MPS SDPA Attention Kernel Regression on A14-class (M1) in macOS 26.3.1 — Works on A15+ (M2+)

Question

Created Mar ’26

Replies 2

Boosts 0

Participants 1

Summary

Since macOS 26, our Core ML / MPS inference pipeline produces incorrect results on Mac mini M1 (Macmini9,1, A14-class SoC). The same model and code runs correctly on M2 and newer (A15-class and up). The regression appears to be in the Scaled Dot-Product Attention (SDPA) kernel path in the MPS backend.

Environment

Affected	Mac mini M1 — Macmini9,1 (A14-class)
Not affected	M2 and newer (A15-class and up)
Last known good	macOS Sequoia
First broken	macOS 26 (Tahoe) ?
Confirmed broken on	macOS 26.3.1
Framework	Core ML + MPS backend
Language	C++ (via CoreML C++ API)

Description

We ship an audio processing application (VoiceAssist by NoiseWorks) that runs a deep learning model (based on Demucs architecture) via Core ML with the MPS compute unit. On macOS Sequoia this works correctly on all Apple Silicon Macs including M1.

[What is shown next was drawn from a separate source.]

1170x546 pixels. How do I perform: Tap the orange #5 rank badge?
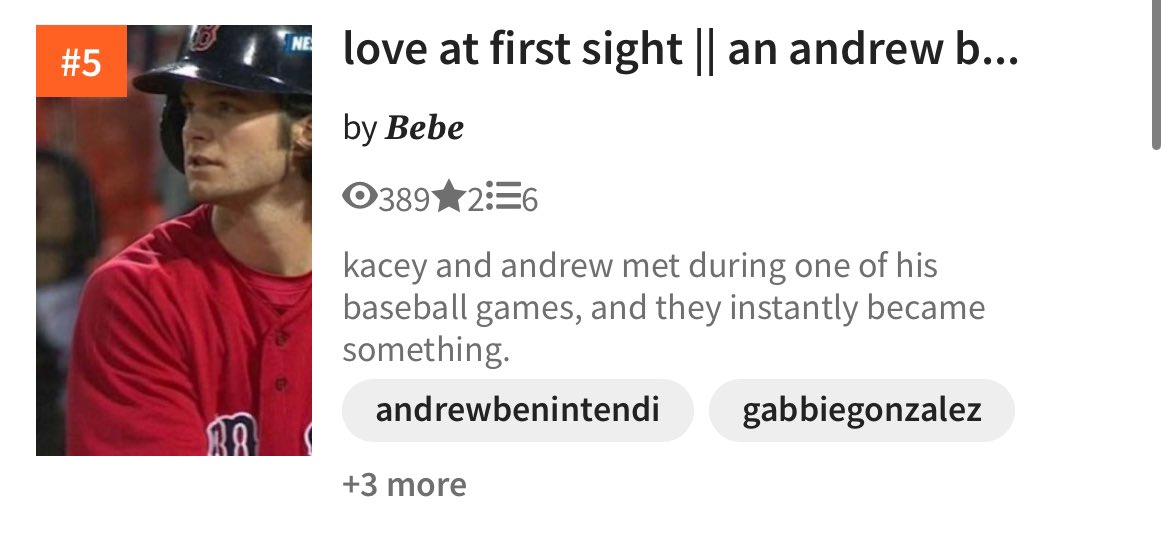click(x=81, y=61)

After updating to macOS 26 (Tahoe), inference on M1 Macs fails — either producing garbage output or crashing. The same binary, same .mlpackage, same inputs work correctly on M2+.

Our Apple contact has suggested the root cause is a regression in the A14-specific MPS SDPA attention kernel, which may have broken when the Metal/MPS stack was updated in macOS 26.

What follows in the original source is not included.